Your task is to repeat exactly the lines below between the line holding "The image size is (796, 757)." and the line holding "the Package column", inclusive, and only those.

======== Exercise data ========

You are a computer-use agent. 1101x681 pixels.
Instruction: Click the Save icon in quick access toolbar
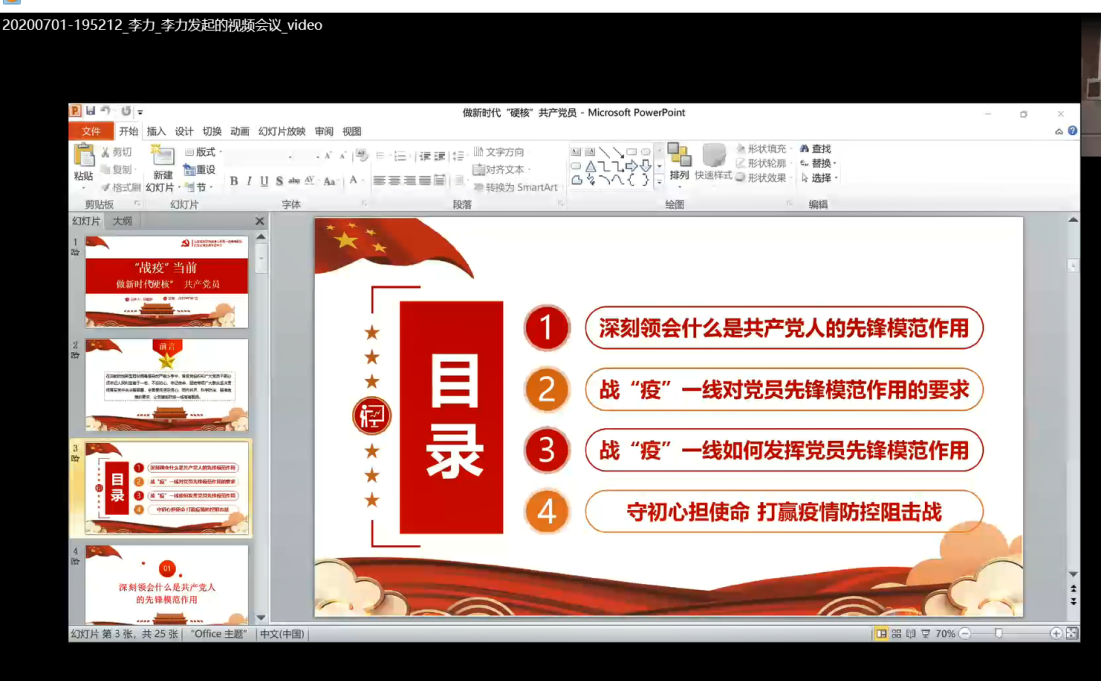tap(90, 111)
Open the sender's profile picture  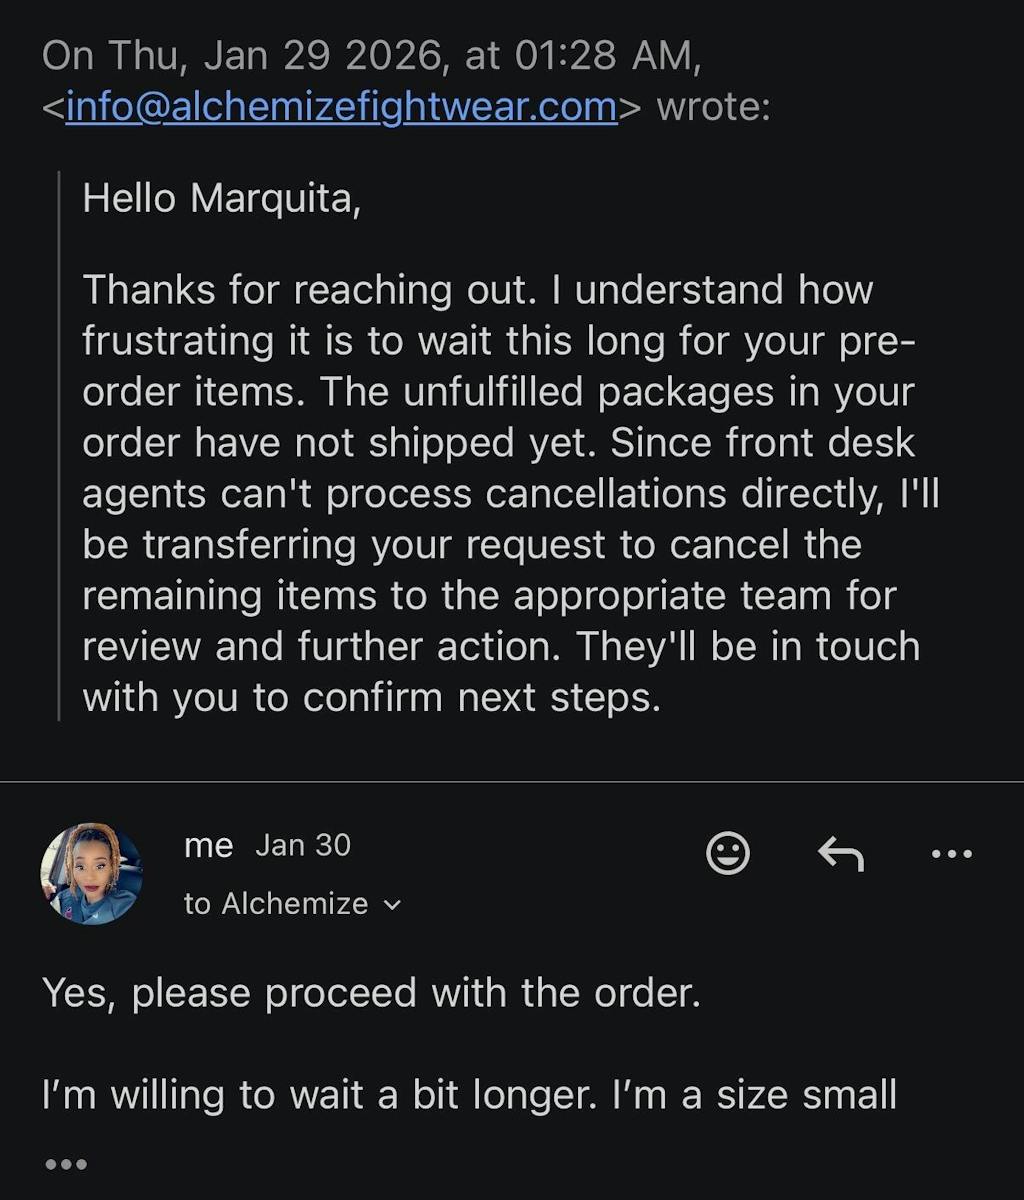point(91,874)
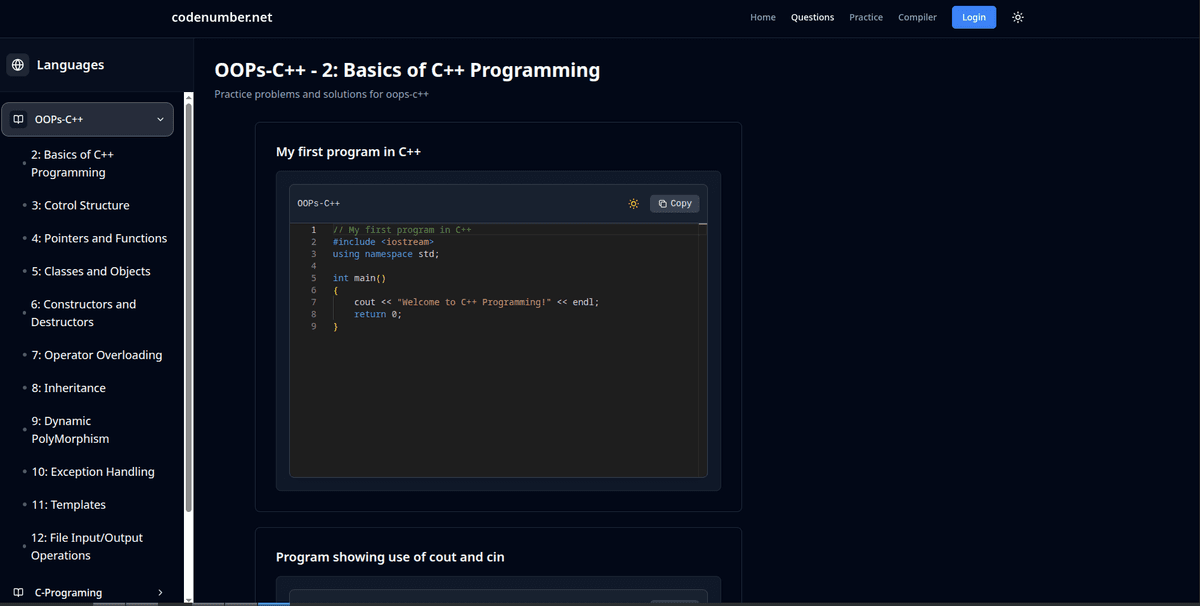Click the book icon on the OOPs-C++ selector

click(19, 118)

========
======== Exercise data ========

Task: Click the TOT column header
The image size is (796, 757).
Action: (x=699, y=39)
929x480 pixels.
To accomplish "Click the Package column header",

========

> _Written solution_:
The image size is (796, 757).
Action: (x=699, y=39)
929x480 pixels.
To accomplish "Click the Package column header",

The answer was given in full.